Furthermore, we used a definition of SI+ that included those patients exhibiting at least a desire for death during outpatient treatment, although not necessarily clear suicidal intent and plan. This methodology is consistent with most past studies (Bridge et al., 2005; Perlis et al., 2007; Szanto et al., 2007; Williams et al., 2006). In addition, a score of ≥ 2 (i.e., at least a desire for death) on the MHRSD suicide item has predictive validity, as it has been reported to confer a 5 times greater risk of a future suicide attempt in a 20-year longitudinal study (Brown, 2000). Nevertheless, some researchers have chosen to limit their analyses to only those patients manifesting more severe forms of suicidality (i.e., clear suicidal intent or behavior) (Tollefson et al., 1994). One problem with this approach is that patients with passive suicidal ideation then must be excluded from analyses, because it also would be inappropriate to classify them as being absent of this problem. Regardless of which cut off score was used, the vast majority (77%) of patients in the current study reported active levels (MHRSD suicide item ≥ 3) of suicidal ideation during treatment.

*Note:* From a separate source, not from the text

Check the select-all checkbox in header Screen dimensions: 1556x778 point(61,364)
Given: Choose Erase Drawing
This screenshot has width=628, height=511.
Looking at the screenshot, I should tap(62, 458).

Finally, although past research has attempted to investigate the relationship between medication side effects (e.g., akathesia) and onset of SI+ (Perlis et al., 2007; Szanto et al., 2007; Tollefson et al., 1994), we were unable to do so in the current study as systematic data on this topic were not available. However, the potential link between medication side effects and SI+ during outpatient care would appear less relevant to the current investigation because patients did not begin outpatient treatment novel to antidepressant treatment, as pharmacotherapy for these patients began during or prior to hospitalization. Nevertheless, the reasons for the high rates of SI+ found in the current study should be investigated further in future research to elucidate potential underlying mechanisms over and above the effects accounted for by premorbid illness severity and suicidality.
In conclusion, the high rates and early timing of emergent suicidal ideation in patients denying this problem prior to hospital discharge underscore the need for increased assessment and attention to the treatment of suicidality in depressed patients transitioning from the hospital to outpatient treatment. Future research is needed to systematically investigate which, if any, current pharmacological and/or psychological interventions have the ability to prevent the emergence of suicidality in at-risk depressed outpatients, as well as clinical factors predictive of its development. Given the overall limited success of currently available psychiatric treatments for decreasing suicidality specifically (Hawton et al., 2000; Linehan, 1997), interventions specifically designed or adapted for treating this clinical problem are needed, particularly for high-risk patients following hospital discharge.
This work was supported in part by National Institute of Mental Health Grants MH044778 (PI: Ivan W. Miller) and MH076937 (PI: Brandon A. Gaudiano).
1Eighteen patients reported some levels of clinically meaningful suicidal ideation close to the time of hospital discharge. In these cases, the level of suicidal ideation was judged by medical staff to be able to be appropriately managed in an outpatient or partial hospital setting. However, these patients were excluded from the present analyses given our study aim to examine the emergence of new suicidal ideation beginning during outpatient treatment.